Oncotarget. 2017 Apr 29;:
Authors: Men T, Yu C, Wang D, Liu F, Li J, Qi X, Yang C, Jiang W, Wei X, Li X, Wang B, Mi J, Tian G
Abstract
This study purported to investigate the impact of interleukin-10 (IL-10) gene 4 polymorphisms (-1082G>A, -819T>C, -592A>C and 210T>C) on peripheral blood IL-10 variation and prostate cancer (PCa) risk, with a special consideration given to various origins of between-study heterogeneity. 2 researchers independently fulfilled literature retrieval, quality assessment and information collection. Sub-grouped analyses per ethnicity, continent, design type, control source, genotyping procedure, genotype validation, age-matched status, study sample size, quality score and controls' mean age were conducted, respectively.
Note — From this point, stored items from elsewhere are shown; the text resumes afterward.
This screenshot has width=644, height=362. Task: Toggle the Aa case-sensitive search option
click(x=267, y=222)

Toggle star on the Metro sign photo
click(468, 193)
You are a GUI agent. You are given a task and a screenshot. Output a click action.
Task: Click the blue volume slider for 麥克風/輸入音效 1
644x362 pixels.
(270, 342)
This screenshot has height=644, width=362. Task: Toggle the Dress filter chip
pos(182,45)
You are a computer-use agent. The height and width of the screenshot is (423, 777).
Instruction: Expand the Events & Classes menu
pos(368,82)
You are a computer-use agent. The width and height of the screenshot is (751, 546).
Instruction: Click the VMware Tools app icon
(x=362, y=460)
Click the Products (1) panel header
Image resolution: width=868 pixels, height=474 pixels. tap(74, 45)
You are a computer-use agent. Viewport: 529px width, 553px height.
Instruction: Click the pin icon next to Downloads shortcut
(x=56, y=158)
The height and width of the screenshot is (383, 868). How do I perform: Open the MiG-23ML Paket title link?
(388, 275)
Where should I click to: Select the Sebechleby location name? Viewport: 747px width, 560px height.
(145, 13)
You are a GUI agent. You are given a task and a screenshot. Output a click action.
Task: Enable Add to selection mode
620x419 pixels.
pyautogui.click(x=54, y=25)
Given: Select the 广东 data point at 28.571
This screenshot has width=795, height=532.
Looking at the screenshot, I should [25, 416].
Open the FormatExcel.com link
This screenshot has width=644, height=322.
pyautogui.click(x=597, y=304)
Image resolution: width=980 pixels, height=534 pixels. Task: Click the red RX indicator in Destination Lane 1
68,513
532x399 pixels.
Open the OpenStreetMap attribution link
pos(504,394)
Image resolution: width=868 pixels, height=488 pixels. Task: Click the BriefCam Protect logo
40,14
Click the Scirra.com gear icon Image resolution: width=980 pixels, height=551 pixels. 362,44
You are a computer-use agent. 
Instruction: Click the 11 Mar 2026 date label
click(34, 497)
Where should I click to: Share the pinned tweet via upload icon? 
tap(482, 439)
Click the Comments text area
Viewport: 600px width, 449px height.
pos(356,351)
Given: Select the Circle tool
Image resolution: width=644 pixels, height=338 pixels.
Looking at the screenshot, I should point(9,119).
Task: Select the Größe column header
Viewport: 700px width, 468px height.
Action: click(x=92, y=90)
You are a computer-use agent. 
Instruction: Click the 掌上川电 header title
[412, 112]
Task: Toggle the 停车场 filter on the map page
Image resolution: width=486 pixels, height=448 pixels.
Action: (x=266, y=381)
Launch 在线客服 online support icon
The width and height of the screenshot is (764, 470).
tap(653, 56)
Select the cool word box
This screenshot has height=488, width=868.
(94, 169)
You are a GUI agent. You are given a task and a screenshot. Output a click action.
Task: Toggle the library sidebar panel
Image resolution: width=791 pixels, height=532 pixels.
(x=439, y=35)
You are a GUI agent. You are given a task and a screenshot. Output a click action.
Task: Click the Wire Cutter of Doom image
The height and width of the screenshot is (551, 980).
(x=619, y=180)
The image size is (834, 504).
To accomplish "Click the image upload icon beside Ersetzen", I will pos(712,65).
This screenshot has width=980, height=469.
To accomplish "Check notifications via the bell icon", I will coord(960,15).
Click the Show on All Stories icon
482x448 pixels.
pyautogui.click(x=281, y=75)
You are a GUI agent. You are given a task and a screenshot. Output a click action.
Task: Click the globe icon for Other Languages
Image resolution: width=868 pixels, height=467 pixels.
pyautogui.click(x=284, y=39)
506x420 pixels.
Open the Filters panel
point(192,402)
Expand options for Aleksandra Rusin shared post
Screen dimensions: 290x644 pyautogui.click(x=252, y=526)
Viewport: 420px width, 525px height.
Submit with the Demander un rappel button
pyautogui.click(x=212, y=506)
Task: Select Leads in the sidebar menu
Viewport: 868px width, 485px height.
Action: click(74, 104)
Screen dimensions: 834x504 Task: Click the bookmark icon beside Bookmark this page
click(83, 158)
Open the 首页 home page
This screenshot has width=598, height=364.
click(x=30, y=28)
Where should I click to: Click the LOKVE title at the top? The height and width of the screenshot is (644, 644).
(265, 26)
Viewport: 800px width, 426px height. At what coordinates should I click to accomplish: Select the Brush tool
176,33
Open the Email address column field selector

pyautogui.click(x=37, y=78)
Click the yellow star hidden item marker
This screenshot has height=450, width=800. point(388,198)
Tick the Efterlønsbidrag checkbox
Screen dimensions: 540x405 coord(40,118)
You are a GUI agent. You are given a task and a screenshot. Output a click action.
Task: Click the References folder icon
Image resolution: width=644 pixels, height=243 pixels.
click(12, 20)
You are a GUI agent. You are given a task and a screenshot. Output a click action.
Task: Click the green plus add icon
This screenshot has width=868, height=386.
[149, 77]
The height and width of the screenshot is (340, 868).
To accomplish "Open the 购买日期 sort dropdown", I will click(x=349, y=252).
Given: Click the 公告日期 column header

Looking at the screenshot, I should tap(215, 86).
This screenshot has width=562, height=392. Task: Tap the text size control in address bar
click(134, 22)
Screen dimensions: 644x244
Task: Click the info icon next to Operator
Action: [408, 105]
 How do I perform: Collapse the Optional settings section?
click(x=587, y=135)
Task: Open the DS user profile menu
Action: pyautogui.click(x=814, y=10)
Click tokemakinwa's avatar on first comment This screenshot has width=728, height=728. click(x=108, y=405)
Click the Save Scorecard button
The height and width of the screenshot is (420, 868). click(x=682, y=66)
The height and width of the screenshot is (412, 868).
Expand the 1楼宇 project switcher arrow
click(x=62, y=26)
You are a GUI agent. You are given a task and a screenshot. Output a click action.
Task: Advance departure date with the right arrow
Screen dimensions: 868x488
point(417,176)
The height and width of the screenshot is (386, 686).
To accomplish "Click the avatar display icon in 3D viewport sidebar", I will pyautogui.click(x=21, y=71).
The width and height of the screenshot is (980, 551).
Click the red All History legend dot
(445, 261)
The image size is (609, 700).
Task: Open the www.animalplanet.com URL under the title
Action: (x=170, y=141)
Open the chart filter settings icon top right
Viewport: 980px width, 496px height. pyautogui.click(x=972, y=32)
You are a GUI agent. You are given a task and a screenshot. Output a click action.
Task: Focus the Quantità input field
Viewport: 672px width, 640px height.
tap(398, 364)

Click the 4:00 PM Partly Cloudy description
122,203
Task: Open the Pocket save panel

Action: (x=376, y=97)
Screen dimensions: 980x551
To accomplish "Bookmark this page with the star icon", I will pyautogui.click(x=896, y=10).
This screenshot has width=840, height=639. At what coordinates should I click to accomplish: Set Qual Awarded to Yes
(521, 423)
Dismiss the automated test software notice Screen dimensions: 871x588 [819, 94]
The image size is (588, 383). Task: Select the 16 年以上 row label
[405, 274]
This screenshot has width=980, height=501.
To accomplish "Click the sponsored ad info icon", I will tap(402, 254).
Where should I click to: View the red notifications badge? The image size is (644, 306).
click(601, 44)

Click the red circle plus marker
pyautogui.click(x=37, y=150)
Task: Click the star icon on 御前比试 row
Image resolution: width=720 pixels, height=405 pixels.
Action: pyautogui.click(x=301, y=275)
Total 17 unduplicated studies (patients/controls: 7561/8101) were assessable for PCa risk, and 4 unduplicated studies (1189 subjects) for peripheral blood IL-10 variation. Pooling all assessable studies identified a marginally significant association between the -1082A allele and increased PCa risk (odds ratio (OR)=1.10, 95% confidence interval [CI]: 1.00 to 1.21) (Heterogeneity I2=64.3%), and no significance was detected in sub-grouped analyses of this polymorphism. Contrastingly, the -592C allele was significantly associated with reduced PCa risk in both prospective (OR=0.85, 95% CI: 0.77 to 0.95) and population-based (OR=0.92, 95% CI: 0.84 to 1.00) studies (Heterogeneity I2=0.0% and 18.1%). Moreover, carriers of combined -592CA/CC genotypes had a significant higher level of peripheral blood IL-10 than the -592AA genotype carriers (weighted mean difference=0.45 and 0.54 mg/dL, 95% CI: 0.23 to 0.67 and 0.30 to 0.39). The above comparisons possessed a low probability of publication bias. In sum, our findings suggested that IL-10 gene -592A>C polymorphism may represent a promising candidate locus for the occurrence of PCa, and further signified a contributing role of this polymorphism in prostate carcinogenesis.